Written request: Could you give every line of the rows below as a JSON list of strings, one string per line, with blank lines left out?

Recorded data:
▬▬▬▬▬▬
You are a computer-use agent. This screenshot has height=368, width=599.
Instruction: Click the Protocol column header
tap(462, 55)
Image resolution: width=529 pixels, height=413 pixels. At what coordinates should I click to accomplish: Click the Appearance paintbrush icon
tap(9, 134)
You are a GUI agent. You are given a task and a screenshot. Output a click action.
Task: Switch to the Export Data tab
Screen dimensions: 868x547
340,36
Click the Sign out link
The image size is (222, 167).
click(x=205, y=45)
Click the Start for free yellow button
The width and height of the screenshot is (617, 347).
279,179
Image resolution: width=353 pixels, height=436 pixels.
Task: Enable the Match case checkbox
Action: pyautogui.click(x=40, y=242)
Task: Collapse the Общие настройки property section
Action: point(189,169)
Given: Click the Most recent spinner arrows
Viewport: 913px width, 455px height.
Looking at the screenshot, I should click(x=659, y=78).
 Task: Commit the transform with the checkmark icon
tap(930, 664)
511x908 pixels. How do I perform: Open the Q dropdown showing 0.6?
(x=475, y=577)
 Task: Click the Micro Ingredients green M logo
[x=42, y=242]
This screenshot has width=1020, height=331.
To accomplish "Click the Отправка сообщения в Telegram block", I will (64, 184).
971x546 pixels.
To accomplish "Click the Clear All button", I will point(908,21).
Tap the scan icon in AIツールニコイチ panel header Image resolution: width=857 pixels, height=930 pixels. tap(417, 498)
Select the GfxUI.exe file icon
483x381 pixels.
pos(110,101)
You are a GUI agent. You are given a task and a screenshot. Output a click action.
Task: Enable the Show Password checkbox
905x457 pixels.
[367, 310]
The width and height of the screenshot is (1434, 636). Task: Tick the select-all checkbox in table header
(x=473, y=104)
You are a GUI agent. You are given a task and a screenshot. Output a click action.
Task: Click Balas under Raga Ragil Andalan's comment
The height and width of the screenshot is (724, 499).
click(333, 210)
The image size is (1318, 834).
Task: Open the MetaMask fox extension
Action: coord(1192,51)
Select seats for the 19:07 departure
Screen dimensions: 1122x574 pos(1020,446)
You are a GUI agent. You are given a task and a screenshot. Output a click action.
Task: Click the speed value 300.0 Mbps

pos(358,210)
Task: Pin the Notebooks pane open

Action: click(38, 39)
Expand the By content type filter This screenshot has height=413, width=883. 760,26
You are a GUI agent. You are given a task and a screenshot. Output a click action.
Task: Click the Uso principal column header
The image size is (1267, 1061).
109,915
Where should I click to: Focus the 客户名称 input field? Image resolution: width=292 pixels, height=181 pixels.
▬▬▬▬▬▬
Correct response:
[
  "You are a computer-use agent. This screenshot has height=368, width=599.",
  "Instruction: Click the Protocol column header",
  "tap(462, 55)",
  "Image resolution: width=529 pixels, height=413 pixels. At what coordinates should I click to accomplish: Click the Appearance paintbrush icon",
  "tap(9, 134)",
  "You are a GUI agent. You are given a task and a screenshot. Output a click action.",
  "Task: Switch to the Export Data tab",
  "Screen dimensions: 868x547",
  "340,36",
  "Click the Sign out link",
  "The image size is (222, 167).",
  "click(x=205, y=45)",
  "Click the Start for free yellow button",
  "The width and height of the screenshot is (617, 347).",
  "279,179",
  "Image resolution: width=353 pixels, height=436 pixels.",
  "Task: Enable the Match case checkbox",
  "Action: pyautogui.click(x=40, y=242)",
  "Task: Collapse the Общие настройки property section",
  "Action: point(189,169)",
  "Given: Click the Most recent spinner arrows",
  "Viewport: 913px width, 455px height.",
  "Looking at the screenshot, I should click(x=659, y=78).",
  " Task: Commit the transform with the checkmark icon",
  "tap(930, 664)",
  "511x908 pixels. How do I perform: Open the Q dropdown showing 0.6?",
  "(x=475, y=577)",
  " Task: Click the Micro Ingredients green M logo",
  "[x=42, y=242]",
  "This screenshot has width=1020, height=331.",
  "To accomplish \"Click the Отправка сообщения в Telegram block\", I will (64, 184).",
  "971x546 pixels.",
  "To accomplish \"Click the Clear All button\", I will point(908,21).",
  "Tap the scan icon in AIツールニコイチ panel header Image resolution: width=857 pixels, height=930 pixels. tap(417, 498)",
  "Select the GfxUI.exe file icon",
  "483x381 pixels.",
  "pos(110,101)",
  "You are a GUI agent. You are given a task and a screenshot. Output a click action.",
  "Task: Enable the Show Password checkbox",
  "905x457 pixels.",
  "[367, 310]",
  "The width and height of the screenshot is (1434, 636). Task: Tick the select-all checkbox in table header",
  "(x=473, y=104)",
  "You are a GUI agent. You are given a task and a screenshot. Output a click action.",
  "Task: Click Balas under Raga Ragil Andalan's comment",
  "The height and width of the screenshot is (724, 499).",
  "click(333, 210)",
  "The image size is (1318, 834).",
  "Task: Open the MetaMask fox extension",
  "Action: coord(1192,51)",
  "Select seats for the 19:07 departure",
  "Screen dimensions: 1122x574 pos(1020,446)",
  "You are a GUI agent. You are given a task and a screenshot. Output a click action.",
  "Task: Click the speed value 300.0 Mbps",
  "pos(358,210)",
  "Task: Pin the Notebooks pane open",
  "Action: click(38, 39)",
  "Expand the By content type filter This screenshot has height=413, width=883. 760,26",
  "You are a GUI agent. You are given a task and a screenshot. Output a click action.",
  "Task: Click the Uso principal column header",
  "The image size is (1267, 1061).",
  "109,915",
  "Where should I click to: Focus the 客户名称 input field? Image resolution: width=292 pixels, height=181 pixels."
]